Untouched by Fear: Holding a spouse's hand diminishes the brain's response to threat. Those in the highest-quality marriages show the greatest sign of relief when touched.
Sight
From Art to Heart: Just seeing the strong colors, "creepy eyes," and stern expressions in several modern paintings of Elizabethan queens raised the blood pressure and anxiety levels of patients in the waiting room at the University of Ottawa's Heart Institute. The effect was so strong the artworks had to be moved elsewhere.
Moved by Beauty: Beauty is less in the eye of the beholder than in the motor cortex of the brain, which is activated differently depending on whether you judge a painting lovely or ugly. Landscapes, portraits, and abstract art each excite distinct areas of the brain, but the motor cortex seems to be the seat of beauty perception.
Borderline Vision: Your native culture sculpts your brain over time and influences what you see. Easterners and Westerners not only view the world differently—Asians focus more on context and background, Americans on foreground objects—but actually experience differing patterns of neural activation when looking at the same sights.
Sound
Sight for Sore Ears: Even among people with normal hearing, seeing a speaker's face makes it easier to hear them.
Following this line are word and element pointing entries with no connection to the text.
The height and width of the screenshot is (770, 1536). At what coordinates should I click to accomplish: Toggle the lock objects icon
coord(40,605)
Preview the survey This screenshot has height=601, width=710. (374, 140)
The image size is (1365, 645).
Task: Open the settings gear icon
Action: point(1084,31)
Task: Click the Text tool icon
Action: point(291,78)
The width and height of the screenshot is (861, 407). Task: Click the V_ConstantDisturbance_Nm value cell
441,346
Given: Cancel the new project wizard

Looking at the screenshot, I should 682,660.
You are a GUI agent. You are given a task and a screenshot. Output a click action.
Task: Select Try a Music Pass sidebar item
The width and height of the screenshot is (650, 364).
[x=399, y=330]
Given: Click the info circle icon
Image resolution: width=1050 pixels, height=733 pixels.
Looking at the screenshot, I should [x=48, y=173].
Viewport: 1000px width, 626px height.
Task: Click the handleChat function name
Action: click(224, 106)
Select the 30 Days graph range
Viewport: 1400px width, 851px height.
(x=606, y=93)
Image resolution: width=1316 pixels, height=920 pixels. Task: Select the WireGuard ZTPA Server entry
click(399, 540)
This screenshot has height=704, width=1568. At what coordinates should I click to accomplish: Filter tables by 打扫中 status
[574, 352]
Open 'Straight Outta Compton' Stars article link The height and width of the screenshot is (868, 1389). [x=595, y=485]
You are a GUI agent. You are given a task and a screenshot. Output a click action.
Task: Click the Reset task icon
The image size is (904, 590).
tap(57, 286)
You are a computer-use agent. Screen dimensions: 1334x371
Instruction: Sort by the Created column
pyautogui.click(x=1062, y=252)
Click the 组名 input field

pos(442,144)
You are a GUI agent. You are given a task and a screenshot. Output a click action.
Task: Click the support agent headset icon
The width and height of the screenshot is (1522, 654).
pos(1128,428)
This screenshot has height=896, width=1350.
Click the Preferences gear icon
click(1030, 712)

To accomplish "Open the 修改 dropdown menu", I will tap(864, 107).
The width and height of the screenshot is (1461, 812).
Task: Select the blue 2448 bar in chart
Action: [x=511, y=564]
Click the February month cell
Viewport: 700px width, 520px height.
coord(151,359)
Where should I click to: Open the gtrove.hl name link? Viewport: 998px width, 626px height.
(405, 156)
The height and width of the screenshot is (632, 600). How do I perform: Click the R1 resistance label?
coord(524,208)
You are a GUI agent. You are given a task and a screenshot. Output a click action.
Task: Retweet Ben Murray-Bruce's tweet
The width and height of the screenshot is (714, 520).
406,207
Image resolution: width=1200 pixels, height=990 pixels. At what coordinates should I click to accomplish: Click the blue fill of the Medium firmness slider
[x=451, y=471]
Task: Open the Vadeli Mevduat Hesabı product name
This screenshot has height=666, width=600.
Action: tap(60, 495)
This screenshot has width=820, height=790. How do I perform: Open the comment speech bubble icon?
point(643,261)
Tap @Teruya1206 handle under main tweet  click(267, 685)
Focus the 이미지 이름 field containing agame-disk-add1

Viewing creates familiarity with speaking style that our brains transfer to listening mode.
Not Seen But Heard: Just being blindfolded for 90 minutes can enhance your hearing. Short-term light deprivation appears to be enough to jump-start auditory circuits lying dormant in the brain's visual cortex. The findings help shed light on long-term brain changes following blindness.
Taste
Mood n' Food: Human taste perception is subject to significant alteration by general anxiety because both are under the influence of the neurotransmitters serotonin and norepinephrine. The more anxiety—or depression—the higher the threshold for both bitter and sweet taste, paving the way for the appetite changes seen in mood disorders. Because normalization of neurotransmitter levels is linked to mood improvement, a taste test might identify the best drugs for depression treatment.
Smell
A Scent to Remember: The fragrance of roses or another familiar scent can help the deep-sleeping brain consolidate memories and boost retention of facts that it learns during the day. The odor intensifies activation of recently recorded memories and enhances their transfer to permanent storage.